A l’occasion de la parution en poche de Vivre avec nos morts (première parution aux éditions Grasset en mars 2021), Zone Critique se penche sur le traité de consolation proposé par Delphine Horvilleur, écrivaine et rabbin sous l’égide du Mouvement juif libéral de France. Loin d’être un lamento pathétique, ce livre nous invite à une réconciliation avec tous les fantômes qui traversent nos vies. 

« Les gestes

retombent dans les membres

Commence le silence

Lorsqu’on le trouve

on lui ferme les yeux

On le renvoie à sa nuit

On ne veut pas

qu’elle se répande »

 Jean-Louis Giovannoni, Garder le mort.

Le deuil est une trace d’amour insupportable. C’est la trace d’un amour pour quelqu’un qui n’est plus dans le réel et dont on ne sait pas s’il sera possible de le retrouver, quelles que soient nos croyances. Si de nombreux penseurs français de la seconde moitié du XXème siècle ont pu nous permettre de panser nos deuils muets  – on se souvient, par exemple, du Journal de deuil de Roland Barthes ou encore de Chaque fois unique, la fin du monde de Jacques Derrida -,  Delphine Horvilleur propose dans Vivre avec nos morts : traité de consolation d’interroger la cohabitation de la mort et la vie au creux de nous. La disparition est cet irreprésentable sur lequel nos mo(r)ts trébuchent ; il nous faut accepter de faire face à plus de questions que de réponses dans ce silence strident qui dérègle nos repères.

La langue des vivants ne sait pas dire le mort 

« Personne ne sait parler de la mort, et c’est peut-être la définition la plus exacte que l’on puisse donner. Elle échappe aux mots, car elle signifie précisément la fin de la parole. Celle de celui qui part, mais aussi celle de ceux qui lui survivent et qui, dans leur sidération, feront toujours de la langue un mauvais usage. Car les mots dans le deuil ont cessé de signifier. Ils ne servent souvent qu’à dire combien plus rien n’a de sens.»

La langue s’immobilise dès qu’elle doit mettre en mots le terrible évènement qui ajoute une seconde date contre celle d’une naissance. Si l’arrêt fatal peut parfois prendre du temps avant de se déclarer et s’étaler (dans certains cas) sur plusieurs mois voire parfois des années, il immobilise dès qu’il surgit. Nous sommes froids et lents et notre corps est lourd de devoir porter celui qui n’est plus là. Déjà, les derniers mois, la langue des vivants commençait à préparer l’insupportable séparation d’avec le corps couché. Plus le temps passait, plus la parole – sans qu’on le sache toujours – était confisquée à l’encore-vivant : «On va parler beaucoup de vous, et de moins en moins avec vous. ». C’est alors qu’on collecte au creux de nos oreilles et de nos paumes les paroles et les gestes tendres de celui dont on sait qu’on devra raconter l’exacte vie. Il s’agit pour nous de « nous assurer que notre mémoire reste fidèle à la complexité de [son] existence, qui jamais ne se résume au tragique de son interruption.» Peut-être faut-il. Et peut-être que nous n’y arriverons pas. Pourvu qu’à la cérémonie dernière, on parvienne encore à croire à la présence retenue de celui qui n’est plus exactement avec nous, il nous sera possible de trouver la seule langue qui ne sonne pas complètement faux et de rendre absent le mort en s’adressant à lui : tu es encore en face de moi tant que je veux bien croire que tu m’entends un peu.
++++++++
*CONSIGNE 1*
Dans le texte extrait, résumez plus brièvement le paragraphe qui commence par « Le deuil est une trace d'amour insupportable » en gardant ses faits principaux.
*CONSIGNE 2*
Poursuivez le texte extrait sur le livre de Delphine Horvilleur après sa dernière phrase.
La liste ci-dessous n'a aucun lien avec le texte extrait.

*DONNÉES SOURCES*
++++++++
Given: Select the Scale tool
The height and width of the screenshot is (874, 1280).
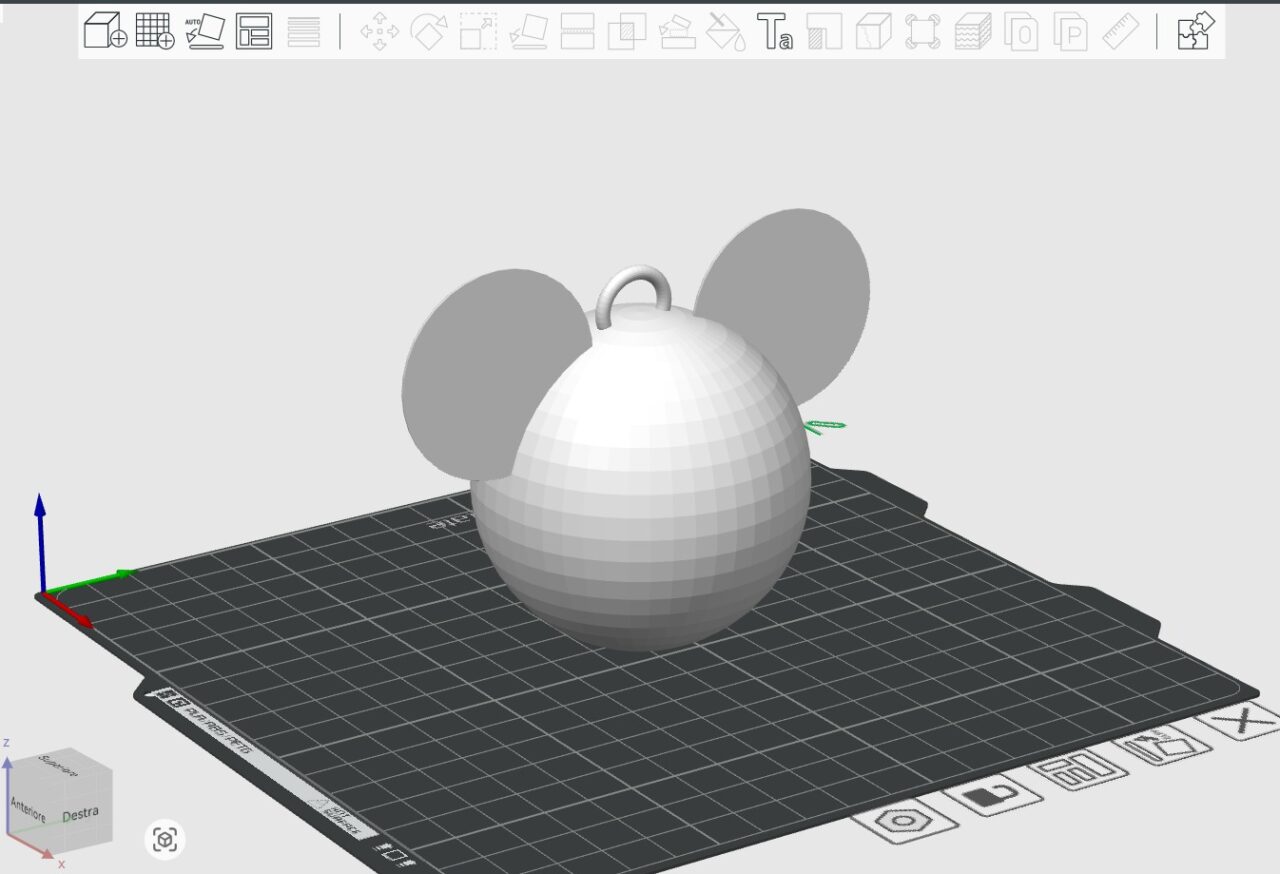Looking at the screenshot, I should point(478,31).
++++++++
*RÉPONSE ATTENDUE 1*
Le deuil est la trace insupportable d'un amour pour quelqu'un qui n'est plus dans le réel et qu'on ne sait pas si l'on retrouvera, quelles que soient nos croyances. Après le Journal de deuil de Roland Barthes et Chaque fois unique, la fin du monde de Jacques Derrida, Delphine Horvilleur interroge dans Vivre avec nos morts : traité de consolation la cohabitation en nous de la mort et de la vie. La disparition reste irreprésentable. Il faut accepter d'y affronter plus de questions que de réponses, dans un silence qui dérègle nos repères.

*RÉPONSE ATTENDUE 2*
Une règle cependant ne peut pas être violée : adopter la voix de celui qui s’est tu, car « rien n’est plus dangereux que de faire parler les morts. »

Jouer aux fantômes : la possibilité d’un spectre d’amour

Parfois, les morts reviennent et surgissent de nouveau dans nos vies reconstruites. Au détour d’un carrefour, on croit entendre une voix, reconnaître au loin une silhouette qui ne nous hantait pourtant plus.  Encore, à une date, on se prend à penser à un anniversaire devenu aujourd’hui une commémoration. Enfants, pourtant, on aimait jouer aux fantômes effrayants ; on s’affûtait d’un drap, et, en voyant à peine, on retrouvait chaque mur de la maison comme s’il nous avait manqué. Si le deuil correspond à l’acceptation d’un manque d’amour qui ne reviendra plus jamais, le fantôme interroge davantage la réconciliation qu’il nous faut opérer avec le drap blanc désormais rangé dans une commode de famille. On ne l’utilisera plus pour protéger un matelas ; peut-être qu’il nous faudra encore quelques années pour accepter qu’il ne sera plus que consigné dans le vieux bois grinçant qui rouspète à sa manière dès qu’on essaie d’ouvrir le tiroir qui contient le drap devenu linceul symbolique.

Le fantôme a cette capacité incroyable à nous déraciner de tous nos repères habituels ; plus rien ne sera possible comme avant puisqu’avant est le désir d’un après impossible.

«  [L]e deuil vous dit que vous habitez dorénavant hors du monde, hors du temps, dans un lieu duquel on ne revient pas. [Il] vous condamne à l’exil sur une terre que personne ne peut visiter.

Et comme tout immigré, il vous faut découvrir une nouvelle langue, dans laquelle vous balbutiez. Aucun des mots que vous connaissiez ne peut commencer à décrire ce qu’il va vous falloir vivre. »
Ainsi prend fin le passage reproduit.